— What is required —
In the entries that follow, count each line containing "dimensions" and state the total, nothing more.

Stored records:
● ● ● ● ●

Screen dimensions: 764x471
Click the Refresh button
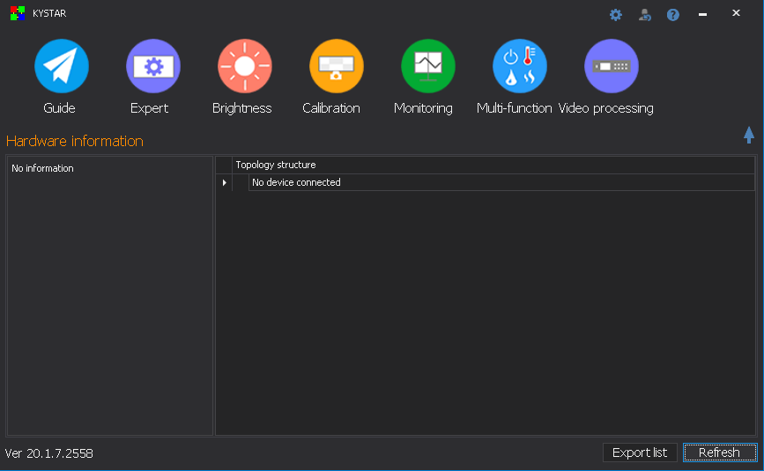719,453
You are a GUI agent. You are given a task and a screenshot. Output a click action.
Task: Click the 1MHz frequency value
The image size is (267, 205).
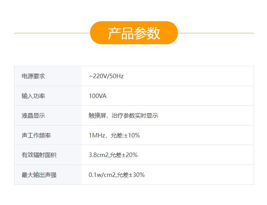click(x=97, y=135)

● ● ● ● ●

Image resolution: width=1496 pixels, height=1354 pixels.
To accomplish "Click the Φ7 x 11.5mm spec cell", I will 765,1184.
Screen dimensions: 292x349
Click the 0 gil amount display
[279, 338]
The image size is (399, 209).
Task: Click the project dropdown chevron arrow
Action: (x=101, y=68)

● ● ● ● ●

— Finished exercise —
2